During this time, we are called to look around at the death that surrounds us. Our final harvest is complete, and we’re storing energy to get us through the coming winter season.
This is a perfect time to honor our dead, and to reflect upon our own relationship to death and the dead. Some call this time the “thinning of the veil,” because during this season, it is said that our dead are closer to us than ever. This seasonal celebration is an acknowledgement of death’s part in the cycles of life. During this time, we recognize that death is a transition of energy, more than it is an end.
In the southern hemisphere, people are celebrating the rebirth and resurrection themes of the spring equinox, and this fact helps us to see that life and death are two sides to the same coin. Death may be rebirth into a new existence, we will never know for sure.
One thing that we can be certain of during this season, is an understanding that death makes way for new life, and birth is the very first step we take towards our death. These themes are intrinsically connected. This season is a reminder of this link, and an opportunity to reconnect with the loved ones that we’ve lost.
A Spinning Wheel
The Wheel of the Year is an endless cycle. We transition from November’s Eve back into the Winter Solstice, and the cycle keeps repeating.
Now that I’ve offered a brief idea of the different energy and themes of each season, I hope that this will help someone out there to move through the Earth’s cycles alongside her. You may find that you are already doing this unconsciously, because our society was built off of an agricultural framework, we’ve just moved our attention further away from those processes as they’ve grown more industrial and cruel, and unsightly factory farming practices become the norm.

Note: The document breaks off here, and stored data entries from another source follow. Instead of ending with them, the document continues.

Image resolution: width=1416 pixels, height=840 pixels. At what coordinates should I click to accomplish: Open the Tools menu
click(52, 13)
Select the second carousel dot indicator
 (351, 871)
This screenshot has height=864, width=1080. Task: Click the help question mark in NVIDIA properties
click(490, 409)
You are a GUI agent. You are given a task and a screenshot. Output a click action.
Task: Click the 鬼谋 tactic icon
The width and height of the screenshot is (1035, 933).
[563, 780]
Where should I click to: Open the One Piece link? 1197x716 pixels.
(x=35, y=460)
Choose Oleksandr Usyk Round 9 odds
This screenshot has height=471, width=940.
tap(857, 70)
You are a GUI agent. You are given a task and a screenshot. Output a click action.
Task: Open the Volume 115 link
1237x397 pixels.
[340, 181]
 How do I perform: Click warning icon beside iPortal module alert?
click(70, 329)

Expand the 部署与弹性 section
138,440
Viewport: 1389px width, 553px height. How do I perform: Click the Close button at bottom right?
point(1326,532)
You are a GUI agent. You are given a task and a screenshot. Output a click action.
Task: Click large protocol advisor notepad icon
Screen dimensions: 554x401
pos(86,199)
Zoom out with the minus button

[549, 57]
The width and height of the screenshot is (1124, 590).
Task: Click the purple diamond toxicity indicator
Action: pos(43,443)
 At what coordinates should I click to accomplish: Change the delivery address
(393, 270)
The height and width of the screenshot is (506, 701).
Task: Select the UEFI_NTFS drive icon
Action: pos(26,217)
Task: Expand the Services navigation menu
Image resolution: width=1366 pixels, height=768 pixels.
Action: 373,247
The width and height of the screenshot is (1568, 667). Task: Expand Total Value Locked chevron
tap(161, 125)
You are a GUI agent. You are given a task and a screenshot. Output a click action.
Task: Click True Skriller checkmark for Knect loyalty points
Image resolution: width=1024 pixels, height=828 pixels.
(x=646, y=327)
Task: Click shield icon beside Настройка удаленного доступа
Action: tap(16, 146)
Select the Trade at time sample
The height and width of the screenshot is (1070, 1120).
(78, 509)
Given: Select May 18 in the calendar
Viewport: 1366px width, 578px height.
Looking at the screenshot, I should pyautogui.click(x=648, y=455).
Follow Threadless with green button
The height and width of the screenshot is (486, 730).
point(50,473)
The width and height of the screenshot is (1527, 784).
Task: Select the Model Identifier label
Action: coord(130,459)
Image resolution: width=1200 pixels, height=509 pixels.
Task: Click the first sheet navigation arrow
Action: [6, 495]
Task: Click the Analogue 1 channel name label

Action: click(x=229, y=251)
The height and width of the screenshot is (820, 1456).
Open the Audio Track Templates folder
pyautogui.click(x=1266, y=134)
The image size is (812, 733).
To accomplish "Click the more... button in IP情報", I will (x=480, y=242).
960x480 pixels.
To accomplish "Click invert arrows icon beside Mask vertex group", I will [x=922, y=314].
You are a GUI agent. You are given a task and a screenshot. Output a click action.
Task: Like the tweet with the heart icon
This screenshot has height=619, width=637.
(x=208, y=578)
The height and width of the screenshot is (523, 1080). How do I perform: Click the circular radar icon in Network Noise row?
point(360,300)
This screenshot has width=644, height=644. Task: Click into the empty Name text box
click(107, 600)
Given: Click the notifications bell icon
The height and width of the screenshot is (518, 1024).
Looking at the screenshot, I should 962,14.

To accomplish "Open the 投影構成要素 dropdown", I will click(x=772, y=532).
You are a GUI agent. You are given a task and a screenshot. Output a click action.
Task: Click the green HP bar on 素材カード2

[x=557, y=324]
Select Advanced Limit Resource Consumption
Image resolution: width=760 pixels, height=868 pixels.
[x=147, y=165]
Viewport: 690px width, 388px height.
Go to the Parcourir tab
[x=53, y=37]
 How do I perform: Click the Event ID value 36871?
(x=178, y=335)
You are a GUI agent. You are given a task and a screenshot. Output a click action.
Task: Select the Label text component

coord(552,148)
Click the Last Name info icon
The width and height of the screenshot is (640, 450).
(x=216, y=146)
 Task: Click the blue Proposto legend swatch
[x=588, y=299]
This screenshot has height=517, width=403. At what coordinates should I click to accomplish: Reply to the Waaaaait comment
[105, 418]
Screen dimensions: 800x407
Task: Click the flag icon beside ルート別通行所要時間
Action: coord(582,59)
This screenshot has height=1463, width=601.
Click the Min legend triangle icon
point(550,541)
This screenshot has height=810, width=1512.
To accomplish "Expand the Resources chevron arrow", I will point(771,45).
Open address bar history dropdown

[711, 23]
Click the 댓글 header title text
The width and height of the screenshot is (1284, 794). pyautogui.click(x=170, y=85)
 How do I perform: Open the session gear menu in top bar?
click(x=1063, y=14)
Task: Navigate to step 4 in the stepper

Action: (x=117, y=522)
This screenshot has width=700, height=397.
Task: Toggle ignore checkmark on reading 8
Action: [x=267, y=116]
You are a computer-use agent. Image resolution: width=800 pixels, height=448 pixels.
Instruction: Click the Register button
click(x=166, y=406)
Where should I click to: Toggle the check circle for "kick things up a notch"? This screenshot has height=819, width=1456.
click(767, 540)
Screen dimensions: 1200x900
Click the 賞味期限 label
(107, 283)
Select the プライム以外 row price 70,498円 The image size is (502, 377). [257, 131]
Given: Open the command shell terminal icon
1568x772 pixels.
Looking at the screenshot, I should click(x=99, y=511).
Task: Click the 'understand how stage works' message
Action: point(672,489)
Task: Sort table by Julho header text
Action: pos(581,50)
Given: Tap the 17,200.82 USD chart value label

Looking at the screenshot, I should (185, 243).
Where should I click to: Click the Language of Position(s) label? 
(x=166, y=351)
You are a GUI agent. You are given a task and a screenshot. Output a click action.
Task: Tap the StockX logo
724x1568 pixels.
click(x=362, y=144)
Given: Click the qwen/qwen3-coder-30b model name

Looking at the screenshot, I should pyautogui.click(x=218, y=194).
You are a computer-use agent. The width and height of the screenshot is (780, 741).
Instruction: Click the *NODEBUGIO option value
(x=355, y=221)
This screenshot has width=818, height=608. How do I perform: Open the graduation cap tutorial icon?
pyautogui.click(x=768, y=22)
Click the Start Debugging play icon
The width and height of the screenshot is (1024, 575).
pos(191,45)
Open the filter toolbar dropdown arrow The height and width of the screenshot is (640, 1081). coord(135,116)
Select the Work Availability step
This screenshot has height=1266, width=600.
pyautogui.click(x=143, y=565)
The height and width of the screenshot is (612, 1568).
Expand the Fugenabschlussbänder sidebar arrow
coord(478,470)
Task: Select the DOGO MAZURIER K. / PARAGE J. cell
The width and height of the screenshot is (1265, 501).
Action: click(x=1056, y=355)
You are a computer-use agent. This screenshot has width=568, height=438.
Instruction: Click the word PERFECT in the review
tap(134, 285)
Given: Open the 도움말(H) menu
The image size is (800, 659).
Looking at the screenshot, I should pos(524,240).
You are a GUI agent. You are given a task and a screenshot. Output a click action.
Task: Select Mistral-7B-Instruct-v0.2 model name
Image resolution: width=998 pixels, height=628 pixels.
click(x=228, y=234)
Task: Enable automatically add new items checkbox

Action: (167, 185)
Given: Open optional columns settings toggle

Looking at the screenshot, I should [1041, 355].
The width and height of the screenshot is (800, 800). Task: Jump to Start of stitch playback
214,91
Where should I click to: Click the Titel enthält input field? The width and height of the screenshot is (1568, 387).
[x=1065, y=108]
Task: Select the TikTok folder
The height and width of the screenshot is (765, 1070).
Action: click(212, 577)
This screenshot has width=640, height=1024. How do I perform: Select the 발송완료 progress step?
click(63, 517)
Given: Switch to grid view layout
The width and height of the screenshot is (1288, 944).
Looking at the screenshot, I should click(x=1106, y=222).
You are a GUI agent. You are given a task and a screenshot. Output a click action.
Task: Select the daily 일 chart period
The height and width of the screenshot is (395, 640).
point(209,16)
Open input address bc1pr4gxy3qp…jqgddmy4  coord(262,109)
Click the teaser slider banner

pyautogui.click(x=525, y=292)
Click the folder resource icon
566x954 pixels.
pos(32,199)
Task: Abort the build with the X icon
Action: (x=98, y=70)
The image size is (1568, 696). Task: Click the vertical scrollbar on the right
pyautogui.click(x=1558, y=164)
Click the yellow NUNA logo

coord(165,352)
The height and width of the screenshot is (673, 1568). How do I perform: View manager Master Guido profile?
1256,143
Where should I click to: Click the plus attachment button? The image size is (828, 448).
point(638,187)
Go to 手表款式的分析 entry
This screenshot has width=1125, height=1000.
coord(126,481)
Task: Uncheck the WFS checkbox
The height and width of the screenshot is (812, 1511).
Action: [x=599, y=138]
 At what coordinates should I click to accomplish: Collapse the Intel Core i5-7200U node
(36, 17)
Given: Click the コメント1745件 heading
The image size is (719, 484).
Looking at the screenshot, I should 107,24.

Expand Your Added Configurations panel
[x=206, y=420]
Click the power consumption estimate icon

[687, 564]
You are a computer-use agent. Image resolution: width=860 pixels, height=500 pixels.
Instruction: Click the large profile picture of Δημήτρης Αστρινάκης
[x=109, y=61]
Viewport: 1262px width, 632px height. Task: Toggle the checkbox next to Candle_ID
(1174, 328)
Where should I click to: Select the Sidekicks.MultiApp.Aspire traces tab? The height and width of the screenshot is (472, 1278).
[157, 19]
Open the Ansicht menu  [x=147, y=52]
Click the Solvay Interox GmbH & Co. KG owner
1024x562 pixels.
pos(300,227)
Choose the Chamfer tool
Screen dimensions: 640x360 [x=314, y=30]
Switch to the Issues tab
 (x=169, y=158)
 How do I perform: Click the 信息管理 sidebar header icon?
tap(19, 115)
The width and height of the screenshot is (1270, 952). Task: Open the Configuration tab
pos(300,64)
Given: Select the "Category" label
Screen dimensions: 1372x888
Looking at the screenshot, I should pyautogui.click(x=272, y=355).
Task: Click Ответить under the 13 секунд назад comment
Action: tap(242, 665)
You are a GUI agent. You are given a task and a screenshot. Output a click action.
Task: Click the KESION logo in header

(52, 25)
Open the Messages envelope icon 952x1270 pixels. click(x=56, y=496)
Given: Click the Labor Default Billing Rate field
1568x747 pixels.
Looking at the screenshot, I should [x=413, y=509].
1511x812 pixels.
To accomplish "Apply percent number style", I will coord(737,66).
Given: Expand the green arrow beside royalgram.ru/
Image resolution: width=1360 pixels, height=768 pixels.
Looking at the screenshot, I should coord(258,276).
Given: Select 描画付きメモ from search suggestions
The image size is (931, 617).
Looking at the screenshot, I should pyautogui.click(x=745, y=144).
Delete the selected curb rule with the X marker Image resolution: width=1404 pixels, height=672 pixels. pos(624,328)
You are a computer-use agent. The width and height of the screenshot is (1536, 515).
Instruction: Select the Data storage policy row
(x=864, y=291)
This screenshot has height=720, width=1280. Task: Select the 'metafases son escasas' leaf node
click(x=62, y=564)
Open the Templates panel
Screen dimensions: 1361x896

Much like last year, this challenge is meant to be about exploring how the small changes can add up, or ignite an even bigger change over time. A years worth of introspection is a lot to ask, but each of these celebrations can be observed on a small scale. That’s how I started.
I first observed the Wheel of the Year in silence, with just a few moments of mindfulness and intention added into my established holiday rituals. My observance of the Wheel of the Year has grown each year, and has even begun to eclipse some of my older holiday practices, especially those which were closely tied to my former religion.
Each year my understanding of the Wheel of the Year deepens, and how I practice these celebrations grows and changes. The point is to move in rhythm with the earth, harmonizing your life with nature.
For anyone interested in more information about the Wheel of the Year, I might create posts breaking down each seasonal celebration in greater detail, or sharing their history and lore in greater depth another time. Let me know if that’s something you’d like to see. The information is out there, and it is endlessly interesting, so don’t be afraid to go exploring on your own.